EXCERPT PROVIDED:
####################

I’m trying to build a function that takes two sorts of inputs, either numeric or character, changes them or leaves them as they are given class, then filters a dataframe by those arguments.
library(tidyverse)
fun1 = function(df,filt_col,filt_term_1,filt_term_2){
# changing the filt_col to symbol which is need to correctly parse things
filt_col = sym(filt_col)
# if statement that checks whether the filtering term is numeric or not
# if it is numeric it leaves as is, whilst if not it deparse(substitutes) (i.e. makes into quoted text)
if (!is.numeric(filt_term_1)) {filt_term_1 = deparse(substitute(filt_term_1))}
if (!is.numeric(filt_term_2)) {filt_term_2 = deparse(substitute(filt_term_2))}
# doing one of two things depending on filtering terms that have been provided as arguments
# if numeric, then filter < and > than numbers provided
# if character, then filter == to argument provided
if(is.numeric(filt_term_1) & is.numeric(filt_term_2)) {
group1 = df %>% filter(!!filt_col < filt_term_1)
group2 = df %>% filter(!!filt_col > filt_term_2)
} else {
group1 = df %>% filter(!!filt_col == filt_term_1)
group2 = df %>% filter(!!filt_col == filt_term_2)
}
# put two groups in a list
grouped_list = list(group1,group2)
return(grouped_list)
}
# trying function which runs well with numeric args
fun1(iris,"Sepal.Length",4.9,4.9)
# but does not run with character args
fun1(iris,"Species",versicolor,virginica)
Firstly, I’m not sure what the error is about. Secondly, how can I make this more efficient? Ideally I would want to enter all arguments as non-quoted text.
Thank you.
>Solution :
The problem is the following three lines of conditions when parsing unquoted expressions to filt_term_1 and filt_term_2:
if (!is.numeric(filt_term_1))if (!is.numeric(filt_term_2))if(is.numeric(filt_term_1) & is.numeric(filt_term_2))
If filt_term_* is a numeric or character these expressions can be evaluated as they will be represented as atomic vectors. In the case of an object being passed, like the unquoted versicolor it’ll fail: This object does not exist and cannot evaluated outside a context.

####################

SUPPLIED MATERIAL:
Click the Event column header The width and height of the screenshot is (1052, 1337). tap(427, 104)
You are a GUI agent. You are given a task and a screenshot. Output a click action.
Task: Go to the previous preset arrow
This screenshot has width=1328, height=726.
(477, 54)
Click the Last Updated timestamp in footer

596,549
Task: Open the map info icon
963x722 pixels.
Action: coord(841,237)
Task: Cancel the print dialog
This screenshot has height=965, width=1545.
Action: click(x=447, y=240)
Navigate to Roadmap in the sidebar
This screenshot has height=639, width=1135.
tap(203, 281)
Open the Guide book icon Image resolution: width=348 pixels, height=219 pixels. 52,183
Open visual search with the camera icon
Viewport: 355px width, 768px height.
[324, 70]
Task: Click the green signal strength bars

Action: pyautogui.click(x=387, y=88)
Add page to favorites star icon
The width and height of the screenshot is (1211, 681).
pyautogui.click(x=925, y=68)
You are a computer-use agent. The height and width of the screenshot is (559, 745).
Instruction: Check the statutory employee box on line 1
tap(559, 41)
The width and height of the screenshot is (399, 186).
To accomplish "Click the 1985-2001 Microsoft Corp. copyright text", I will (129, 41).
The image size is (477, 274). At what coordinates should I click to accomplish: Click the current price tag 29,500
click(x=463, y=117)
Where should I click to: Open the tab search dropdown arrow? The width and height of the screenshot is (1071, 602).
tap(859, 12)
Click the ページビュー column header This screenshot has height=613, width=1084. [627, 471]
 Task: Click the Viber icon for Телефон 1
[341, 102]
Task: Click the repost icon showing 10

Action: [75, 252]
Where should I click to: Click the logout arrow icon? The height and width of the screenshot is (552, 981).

####################

THE TASKS:
(a) List the parameter names given in the definition of fun1 in the R filtering thread.
(b) Please rewrite the R filtering thread, everything from "I’m trying to" down to "into quoted text)", with "filt_col" replaced by "filter_col".
(c) Continue the R filtering thread from the point where it stops.

EXPECTED RESPONSES:
(a) df, filt_col, filt_term_1, filt_term_2

(b)
I’m trying to build a function that takes two sorts of inputs, either numeric or character, changes them or leaves them as they are given class, then filters a dataframe by those arguments.
library(tidyverse)
fun1 = function(df,filter_col,filt_term_1,filt_term_2){
# changing the filter_col to symbol which is need to correctly parse things
filter_col = sym(filter_col)
# if statement that checks whether the filtering term is numeric or not
# if it is numeric it leaves as is, whilst if not it deparse(substitutes) (i.e. makes into quoted text)

(c)
We could probably think of various work arounds, but to avoid an XY problem, in your case, I’d propose to let the type of the variable in the dataset determine how the inputs should be treated. Not the type of input.
E.g.
library(tidyverse)
fun1 = function(df, filt_col, filt_term_1, filt_term_2){
# changing the filt_col to symbol which is need to correctly parse things
filt_col = sym(filt_col)
# if statement that checks whether the filtering term is numeric or not
# if it is numeric it leaves as is, whilst if not it deparse(substitutes) (i.e. makes into quoted text)
if (!is.numeric(pull(df, {{filt_col}}))) {filt_term_1 = deparse(substitute(filt_term_1))}
if (!is.numeric(pull(df, {{filt_col}}))) {filt_term_2 = deparse(substitute(filt_term_2))}
# doing one of two things depending on filtering terms that have been provided as arguments
# if numeric, then filter < and > than numbers provided
# if character, then filter == to argument provided
if(is.numeric(pull(df, {{filt_col}}))) {
group1 = df %>% filter(!!filt_col < filt_term_1)
group2 = df %>% filter(!!filt_col > filt_term_2)
} else {
group1 = df %>% filter(!!filt_col == filt_term_1)
group2 = df %>% filter(!!filt_col == filt_term_2)
}
# put two groups in a list
grouped_list = list(group1,group2)
return(grouped_list)
}
# trying function which runs well with numeric args
fun1(iris,"Sepal.Length",4.9,4.9)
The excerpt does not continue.